KINSHASA, Zaire - Ali bomaye! Ali bomaye! The chanting had been going on for a month, and it continued the night of the fight. Ali bomaye!
Muhammad Ali had come a long way since returning from his boxing exile. He had been stripped of his heavyweight championship in 1967 for refusing to fight in Vietnam, then was effectively banned from boxing for three years. In that time, he had become villified, both for refusing to go to war and for his religious beliefs. When he was finally allowed to resume boxing, Ali got a chance to reclaim his heavyweight title, but he lost to Joe Frazier in his third fight back.
Licking his wounds, Ali retreated, resigned to fighting also rans to prepare for another shot at Frazier and the title.
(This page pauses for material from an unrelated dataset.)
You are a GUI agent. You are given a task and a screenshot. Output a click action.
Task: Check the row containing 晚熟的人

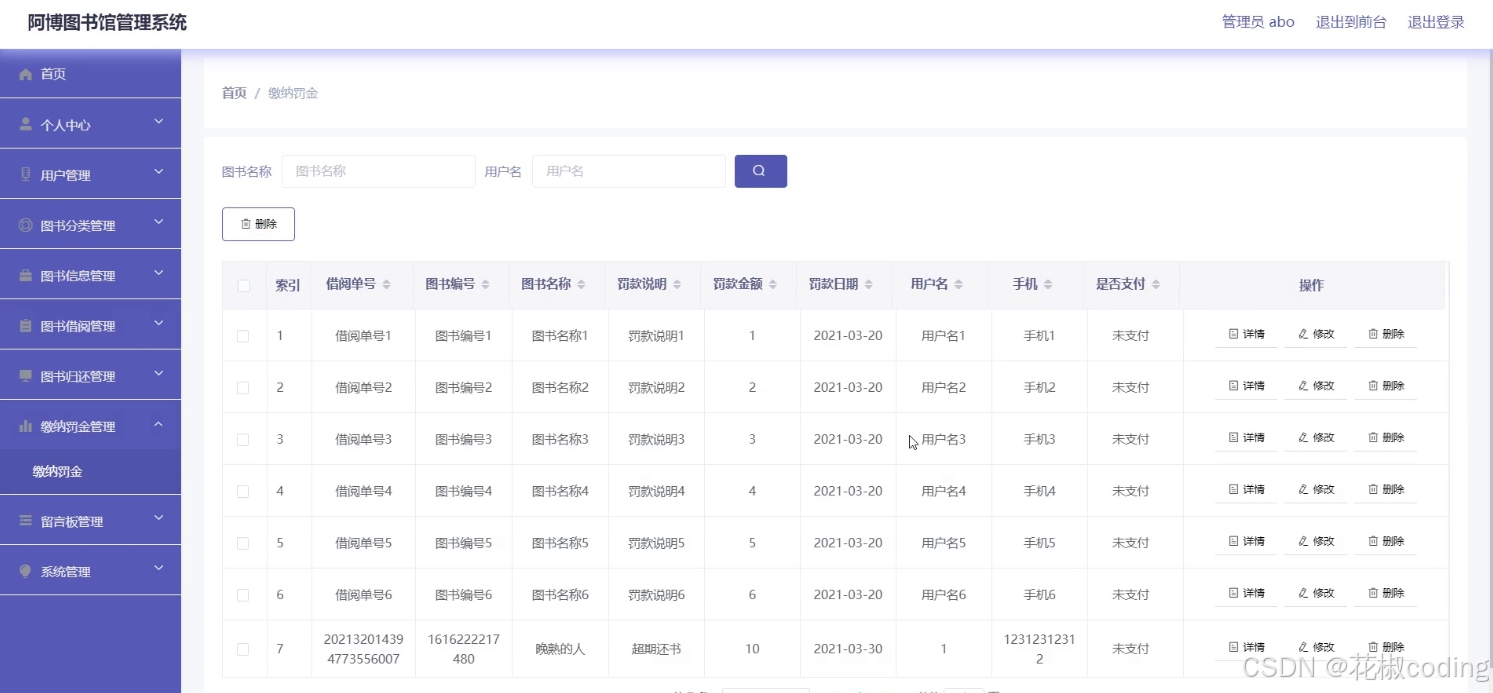(x=243, y=646)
Two years later, when it seemed like he'd get his chance again, George Foreman beat him to the punch by knocking out Frazier, claiming the title as his own. Foreman's win took a bit of the luster out of the second Ali-Frazier matchup. When Ali won that one, there was only one man left to fight. Foreman was waiting.
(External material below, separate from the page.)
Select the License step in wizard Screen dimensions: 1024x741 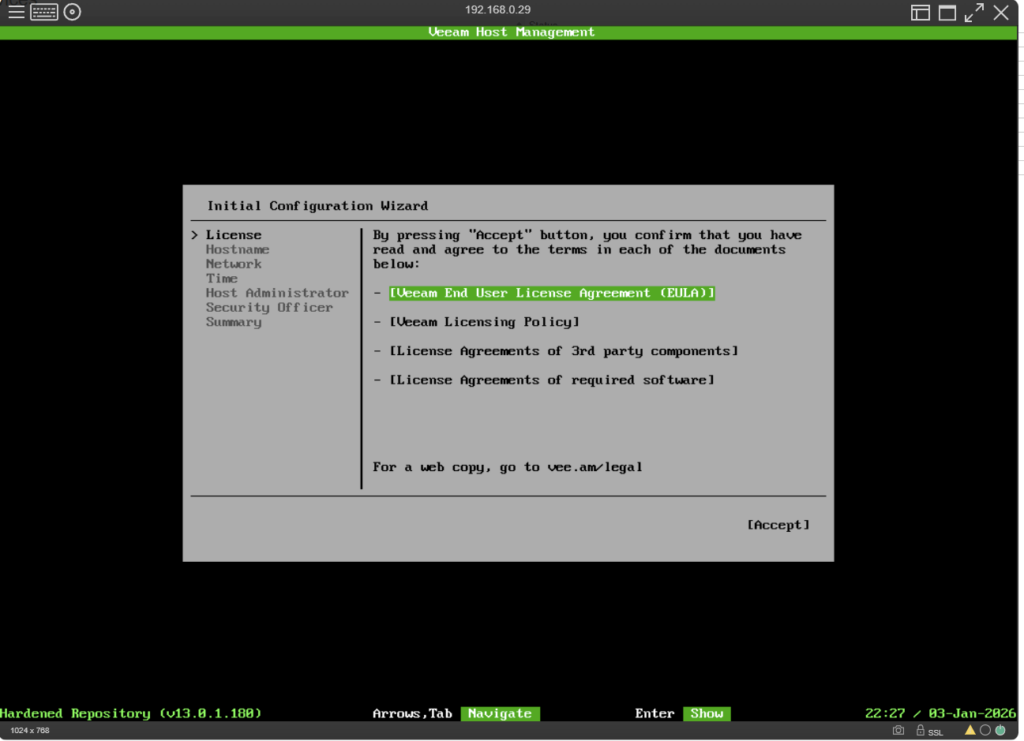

In the hot and humid jungle of Zaire, Ali and Foreman trained excessively. Ali had started to regain favor in America as the Vietnam War grew more and more unpopular. He also easily gained the favor of the Congolese people with his outgoing personality, winnign friends everywhere he went. Foreman, on the other hand, was sullen and withdrawn, caring only about training for his fight. When he walked around with German shepherds, the dogs teh Portuguese colonists had used on the Congolese people, that clinched it. Public favor was permanantly on Ali's side. And thus the chanting: Ali bomaye! Ali, kill him.
But how could Ali hope to win, much less knock Foreman out? Ali was eight years older than Foreman and was well past his prime. He was a brawler now instead of a dancer, and aside from Frazier and Ken Norton, his list of conquered opponents hadn't looked too impressive lately. Foreman, meanwhile, seemed invinceable, a heavyweight with one of the strongest punches ever seen. He was indesctructable and capable of knocking somebody out with one punch.
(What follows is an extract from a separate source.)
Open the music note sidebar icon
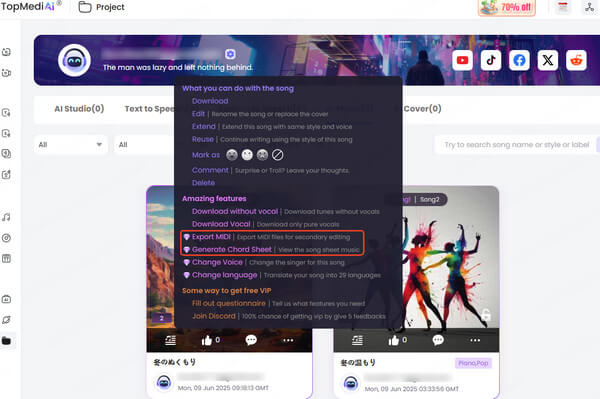tap(6, 217)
As the Rumble in the Jungle started, fans settled in, expecting a classic. What they saw shocked everybody, including Foreman: Ali was standing in the corner, letting Foreman wail away at him. What was he doing? Why wasn't he fighting back? Instead of the dancing, floating Ali of the past, he was a statue, taking the best shots from the greatest fighter of the day and just letting him have free reign. It looked like suicide.
What it was, though, was a masterful strategy. Ali had devised his "rope-a-dope" strategy specifically for this fight. He knew he couldn't win a traditional boxing match against Foreman, so he had to hope to beat him another way. It appeared that Foreman was inflicting impossible damage on Ali, but in truth, he was barely hurting him. Those vicious jabs and hooks were just missing Ali's head, pounding harmlessly into his kidneys. They looked bad, but they weren't hurting.
Meanwhile, Foreman was tiring. The equatorial heat was stifiling, and the energy he was exerting was immense. When Ali dared escape from his defensive posture, he would throw jabs that landed squarely in Foreman's face, hooks that staggered the champion. Foreman was tiring and growing frustrated. And he was hurting.
Still, though, it seemed like Ali was doing nothing more than fighting to a draw. Foreman sure seemed like he had taken more damage, but he had thrown so many more punches that the fight was basically a draw in the scorecard entering the eighth round. That round was more of the same, Ali retreating to the ropes, Foreman wailing away, that status quo unchanged.
But then something happened. Foreman's punches were losing power. He was acting with less and less authority now. His jabs had nothing left in them. The heat and the exertion and the frustration had gotten to him. It was Ali's turn to strike. And when he did, he did so with ruthless efficiency.
Once Ali noticed Foreman's weakness, it took him five punches to end the fight, five punches to reestablish himself as the greatest heavyweight in the world. A right hook to get himself out from the corner. Two more to put Foreman on the defensive. A left hook to stun the champ, and a right jab as the finishing blow. Five punches in five seconds. It took an extra second for Foreman to fall to the ground, and it was over. The crowd barely had time to cheer.
After losing to Ali, Foreman didn't fight for a year and a half, shocked and saddened by his loss. He started a comeback in 1976 with the intention of getting a rematch with Ali, but it never happened. Foreman fought six more times before surprisingly retiring after a shocking loss in 1977. Ten years later, he came back, resuming his career, and his second boxing career culminated in him becoming the oldest heavyweight champion in history, winning in 1994 at age 45.
After beating Foreman, fought three no-names before beating Frazier again in the Thrilla in Manila. He kept his title for three more years, losing his championship to Leon Spinks in 1978. He regained the title for a third time later that year before giving up the championship voluntarily.
The Rumble in the Jungle remains one of the most famous fights in boxing history. It introduced the world to "rope-a-dope," and reintroduced Ali to the world. The legacy of both fighters was forever changed by that hot night in Kinshasa, and the echoes of "Ali bomaye!" remain in our ears to this day.